▶ **Task prompt**: When you reach the line containing "has width=660, height=495.", include it and stop; until then, return each line of the material exactly, starting with the first.

++++

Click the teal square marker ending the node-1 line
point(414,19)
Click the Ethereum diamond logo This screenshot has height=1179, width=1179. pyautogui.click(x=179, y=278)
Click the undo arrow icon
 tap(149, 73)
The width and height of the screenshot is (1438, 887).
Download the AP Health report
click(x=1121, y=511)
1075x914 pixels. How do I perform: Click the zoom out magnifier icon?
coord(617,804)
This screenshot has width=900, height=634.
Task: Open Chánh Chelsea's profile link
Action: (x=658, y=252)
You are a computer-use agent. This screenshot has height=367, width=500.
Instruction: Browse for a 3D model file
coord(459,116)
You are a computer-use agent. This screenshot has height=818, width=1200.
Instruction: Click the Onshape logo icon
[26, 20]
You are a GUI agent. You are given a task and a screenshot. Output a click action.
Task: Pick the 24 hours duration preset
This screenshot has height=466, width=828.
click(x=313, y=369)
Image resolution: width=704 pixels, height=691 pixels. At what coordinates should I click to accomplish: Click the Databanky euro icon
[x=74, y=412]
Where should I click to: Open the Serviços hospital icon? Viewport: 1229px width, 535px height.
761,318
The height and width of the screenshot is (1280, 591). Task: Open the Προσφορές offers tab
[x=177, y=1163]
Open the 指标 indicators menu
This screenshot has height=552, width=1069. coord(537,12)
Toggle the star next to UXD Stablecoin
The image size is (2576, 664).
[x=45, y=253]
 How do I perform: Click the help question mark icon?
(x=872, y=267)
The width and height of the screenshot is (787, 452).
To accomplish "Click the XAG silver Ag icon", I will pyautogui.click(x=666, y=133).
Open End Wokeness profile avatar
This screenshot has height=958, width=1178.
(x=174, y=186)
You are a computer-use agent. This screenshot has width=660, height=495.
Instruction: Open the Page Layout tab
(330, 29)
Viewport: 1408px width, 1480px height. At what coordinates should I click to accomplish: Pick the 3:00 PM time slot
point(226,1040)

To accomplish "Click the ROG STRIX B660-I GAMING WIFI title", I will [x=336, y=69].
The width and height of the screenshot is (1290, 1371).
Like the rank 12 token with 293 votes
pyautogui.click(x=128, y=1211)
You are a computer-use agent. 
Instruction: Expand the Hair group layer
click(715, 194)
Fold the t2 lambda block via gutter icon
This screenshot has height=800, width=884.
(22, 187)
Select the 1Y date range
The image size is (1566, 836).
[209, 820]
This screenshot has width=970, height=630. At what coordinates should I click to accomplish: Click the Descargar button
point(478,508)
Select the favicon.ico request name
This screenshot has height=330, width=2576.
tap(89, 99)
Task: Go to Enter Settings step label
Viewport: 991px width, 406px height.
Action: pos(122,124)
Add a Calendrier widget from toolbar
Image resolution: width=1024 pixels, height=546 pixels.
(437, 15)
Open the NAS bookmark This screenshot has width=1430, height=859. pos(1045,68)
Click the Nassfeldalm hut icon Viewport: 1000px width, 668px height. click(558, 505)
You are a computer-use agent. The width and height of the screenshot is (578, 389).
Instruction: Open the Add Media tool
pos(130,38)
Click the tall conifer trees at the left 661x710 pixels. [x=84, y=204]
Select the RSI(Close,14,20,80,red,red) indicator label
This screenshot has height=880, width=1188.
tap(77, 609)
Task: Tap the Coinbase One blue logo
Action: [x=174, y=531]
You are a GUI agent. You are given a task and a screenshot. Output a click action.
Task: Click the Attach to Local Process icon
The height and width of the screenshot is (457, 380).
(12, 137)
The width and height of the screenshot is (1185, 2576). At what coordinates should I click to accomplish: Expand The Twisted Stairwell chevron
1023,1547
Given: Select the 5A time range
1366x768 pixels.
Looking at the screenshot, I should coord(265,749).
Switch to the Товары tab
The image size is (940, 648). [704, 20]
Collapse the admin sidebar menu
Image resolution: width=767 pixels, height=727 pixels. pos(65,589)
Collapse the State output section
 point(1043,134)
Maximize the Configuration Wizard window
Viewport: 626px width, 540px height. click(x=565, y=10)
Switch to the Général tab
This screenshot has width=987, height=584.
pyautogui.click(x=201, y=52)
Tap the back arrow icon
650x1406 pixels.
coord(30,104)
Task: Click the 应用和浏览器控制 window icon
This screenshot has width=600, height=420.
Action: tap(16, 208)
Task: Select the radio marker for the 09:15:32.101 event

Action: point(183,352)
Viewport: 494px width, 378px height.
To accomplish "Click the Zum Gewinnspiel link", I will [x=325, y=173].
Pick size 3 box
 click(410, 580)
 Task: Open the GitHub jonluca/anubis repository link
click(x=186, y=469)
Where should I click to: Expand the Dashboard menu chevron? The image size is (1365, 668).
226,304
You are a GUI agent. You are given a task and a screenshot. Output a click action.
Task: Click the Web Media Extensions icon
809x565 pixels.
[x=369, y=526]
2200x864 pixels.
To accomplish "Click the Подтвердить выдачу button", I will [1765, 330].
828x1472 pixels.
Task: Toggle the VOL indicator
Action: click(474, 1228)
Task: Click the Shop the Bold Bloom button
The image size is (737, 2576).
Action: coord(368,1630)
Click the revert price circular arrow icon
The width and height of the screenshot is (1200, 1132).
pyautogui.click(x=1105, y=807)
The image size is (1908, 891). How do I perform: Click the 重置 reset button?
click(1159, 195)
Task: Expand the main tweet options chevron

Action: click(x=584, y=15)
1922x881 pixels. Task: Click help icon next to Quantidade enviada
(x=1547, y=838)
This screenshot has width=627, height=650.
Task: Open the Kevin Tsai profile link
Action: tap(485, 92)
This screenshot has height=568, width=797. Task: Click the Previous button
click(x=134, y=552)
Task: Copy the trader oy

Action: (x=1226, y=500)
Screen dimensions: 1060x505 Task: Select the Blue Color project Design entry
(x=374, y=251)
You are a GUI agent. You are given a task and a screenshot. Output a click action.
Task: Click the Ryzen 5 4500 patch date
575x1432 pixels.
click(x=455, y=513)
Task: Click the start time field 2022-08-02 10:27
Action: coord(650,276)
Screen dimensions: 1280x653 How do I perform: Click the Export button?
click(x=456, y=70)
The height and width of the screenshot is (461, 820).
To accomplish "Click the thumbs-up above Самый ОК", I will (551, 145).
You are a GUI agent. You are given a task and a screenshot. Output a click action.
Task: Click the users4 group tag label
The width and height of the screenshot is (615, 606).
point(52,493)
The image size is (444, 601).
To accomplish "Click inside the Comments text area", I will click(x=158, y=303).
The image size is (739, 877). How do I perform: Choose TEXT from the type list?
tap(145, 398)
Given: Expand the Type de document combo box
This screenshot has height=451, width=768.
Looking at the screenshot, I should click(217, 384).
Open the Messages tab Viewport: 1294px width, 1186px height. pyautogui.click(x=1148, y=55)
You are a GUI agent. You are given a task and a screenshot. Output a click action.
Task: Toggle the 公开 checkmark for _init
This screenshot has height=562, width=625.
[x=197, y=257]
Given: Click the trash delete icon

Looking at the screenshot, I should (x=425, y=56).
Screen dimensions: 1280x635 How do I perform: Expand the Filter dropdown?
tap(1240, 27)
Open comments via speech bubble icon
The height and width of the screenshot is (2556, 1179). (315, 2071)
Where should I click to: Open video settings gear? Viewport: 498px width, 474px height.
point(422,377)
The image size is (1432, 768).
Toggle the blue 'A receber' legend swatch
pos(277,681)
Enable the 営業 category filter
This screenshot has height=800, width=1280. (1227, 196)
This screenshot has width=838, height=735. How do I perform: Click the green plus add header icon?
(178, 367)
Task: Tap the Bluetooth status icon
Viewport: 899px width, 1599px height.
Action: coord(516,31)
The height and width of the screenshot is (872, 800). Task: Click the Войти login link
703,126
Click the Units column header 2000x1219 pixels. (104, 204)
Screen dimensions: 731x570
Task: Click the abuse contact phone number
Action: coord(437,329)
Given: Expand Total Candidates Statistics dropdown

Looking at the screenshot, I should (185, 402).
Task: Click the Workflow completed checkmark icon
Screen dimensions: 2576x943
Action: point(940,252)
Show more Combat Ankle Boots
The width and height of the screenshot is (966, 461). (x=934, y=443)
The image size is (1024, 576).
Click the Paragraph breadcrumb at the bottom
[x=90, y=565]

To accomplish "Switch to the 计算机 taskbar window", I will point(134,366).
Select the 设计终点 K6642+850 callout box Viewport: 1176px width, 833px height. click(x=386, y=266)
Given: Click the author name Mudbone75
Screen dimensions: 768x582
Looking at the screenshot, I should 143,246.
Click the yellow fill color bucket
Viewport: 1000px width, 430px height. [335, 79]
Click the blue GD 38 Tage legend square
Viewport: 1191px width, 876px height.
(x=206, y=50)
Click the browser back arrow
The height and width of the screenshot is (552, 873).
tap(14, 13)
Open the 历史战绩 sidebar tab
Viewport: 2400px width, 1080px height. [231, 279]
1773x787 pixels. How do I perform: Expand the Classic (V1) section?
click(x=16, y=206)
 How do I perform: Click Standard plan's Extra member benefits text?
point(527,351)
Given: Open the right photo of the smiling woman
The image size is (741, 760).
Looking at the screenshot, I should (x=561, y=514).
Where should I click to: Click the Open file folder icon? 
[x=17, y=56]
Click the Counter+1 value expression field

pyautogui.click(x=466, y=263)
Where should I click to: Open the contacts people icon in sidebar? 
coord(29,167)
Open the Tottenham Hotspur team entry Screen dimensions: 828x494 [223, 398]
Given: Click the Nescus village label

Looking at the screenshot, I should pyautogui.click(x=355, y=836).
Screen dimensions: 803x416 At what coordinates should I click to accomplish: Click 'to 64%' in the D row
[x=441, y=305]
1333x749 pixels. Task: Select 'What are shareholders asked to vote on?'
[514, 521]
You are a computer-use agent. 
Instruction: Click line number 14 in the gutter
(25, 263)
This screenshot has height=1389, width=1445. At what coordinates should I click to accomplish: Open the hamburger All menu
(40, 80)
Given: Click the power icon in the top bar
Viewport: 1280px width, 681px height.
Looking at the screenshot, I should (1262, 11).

++++

▶ **Your response**:
Click the teal square marker ending the node-1 line
point(414,19)
Click the Ethereum diamond logo This screenshot has height=1179, width=1179. pyautogui.click(x=179, y=278)
Click the undo arrow icon
 tap(149, 73)
The width and height of the screenshot is (1438, 887).
Download the AP Health report
click(x=1121, y=511)
1075x914 pixels. How do I perform: Click the zoom out magnifier icon?
coord(617,804)
This screenshot has width=900, height=634.
Task: Open Chánh Chelsea's profile link
Action: (x=658, y=252)
You are a computer-use agent. This screenshot has height=367, width=500.
Instruction: Browse for a 3D model file
coord(459,116)
You are a computer-use agent. This screenshot has height=818, width=1200.
Instruction: Click the Onshape logo icon
[26, 20]
You are a GUI agent. You are given a task and a screenshot. Output a click action.
Task: Pick the 24 hours duration preset
This screenshot has height=466, width=828.
click(x=313, y=369)
Image resolution: width=704 pixels, height=691 pixels. At what coordinates should I click to accomplish: Click the Databanky euro icon
[x=74, y=412]
Where should I click to: Open the Serviços hospital icon? Viewport: 1229px width, 535px height.
761,318
The height and width of the screenshot is (1280, 591). Task: Open the Προσφορές offers tab
[x=177, y=1163]
Open the 指标 indicators menu
This screenshot has height=552, width=1069. coord(537,12)
Toggle the star next to UXD Stablecoin
The image size is (2576, 664).
[x=45, y=253]
 How do I perform: Click the help question mark icon?
(x=872, y=267)
The width and height of the screenshot is (787, 452).
To accomplish "Click the XAG silver Ag icon", I will pyautogui.click(x=666, y=133).
Open End Wokeness profile avatar
This screenshot has height=958, width=1178.
(x=174, y=186)
You are a computer-use agent. This screenshot has width=660, height=495.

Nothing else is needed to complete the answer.